I want us to think about death, yet death is the most ignored reality in our thinking, shoved into some box in the attic of our minds. We ignore it – yet death is never far from our consciousness and a frequent experience in our lives.
We experience the death of childhood dreams, the death of innocence when we first become aware of evil and the hurt we inflict on others. We experience the death of expectation, the departure of friends, the wind-up of our working days. All sorts of death.
We nod at the death of world figures and multitudes of anonymous people whose deaths take up three seconds on the news. Death plays a daily role in the movies, in books and on TV. Death surrounds us. Then comes the day when we are told yes, you have cancer; yes, illness will sap your energies and limit your future. Or we are in an accident that was a millisecond from taking our life.
We do get fearful when death draws close – our own or that of loved ones. Then some of us dare to reach out for faith and try to wrap it around us:
If God is for us, who can be against us?
If we have died with Christ, we believe we shall also live with him.
Christ has conquered death. Of whom shall I be afraid?
After Lazarus died and Jesus finally got there, Jesus told Martha “Whoever lives and believes in me shall never die. Do you believe this?” Martha replied on behalf of us all, “Yes, Lord.
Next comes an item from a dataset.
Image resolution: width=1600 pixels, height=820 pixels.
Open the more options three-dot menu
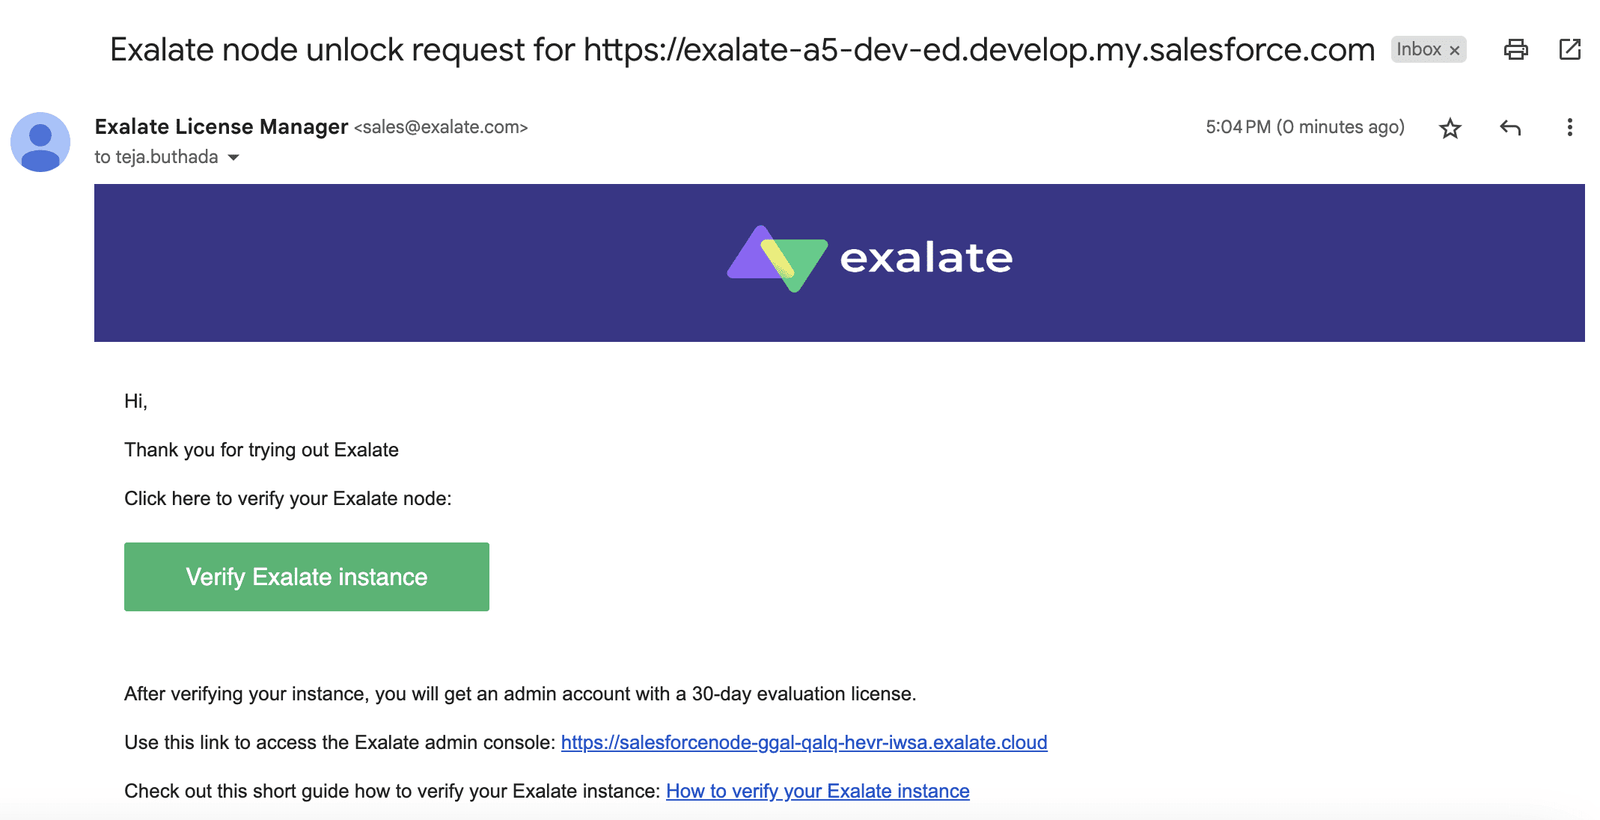[x=1570, y=127]
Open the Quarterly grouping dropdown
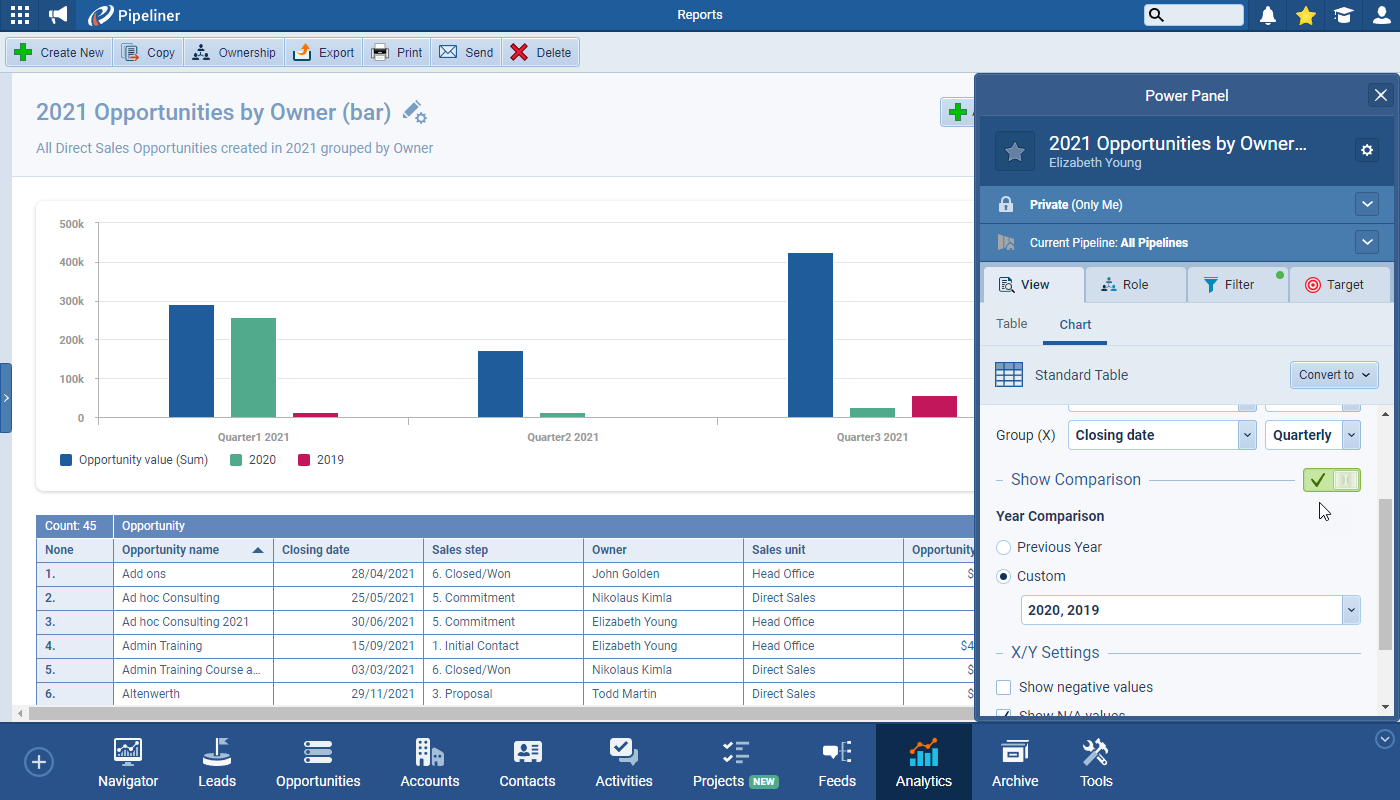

I do believe.”
If we let it, the Word flows over us in our fears, washing them away, so we dare to sing: “Shepherd me, O God, beyond my wants, beyond my fears from death into life.”
A friend of mine lost her husband two years ago. Since then grief has been the lens through which she has viewed daily life, although she hid it well. On the phone the other day, she said “Last night I talked with God about how I am living. Then I stopped talking and listened to God. God said. Live!”
Yes, live. We’ve just passed All Souls Day, the feast of the tenacity of life. The ones who have gone on before us are both with God and with us still. As one of our loved ones dies, both they and we cross a threshold – they to eternal life with God, we to life without their daily, tangible presence. At what threshold am I now standing? What am I leaving? Where am I about to enter? “Crossing a threshold is always a challenge. It calls for courage, and a sense of trust in whatever is emerging” (John O’Donohue).
In these days when death asks for our attention, will we trust God enough to believe in life, given and exchanged for new life?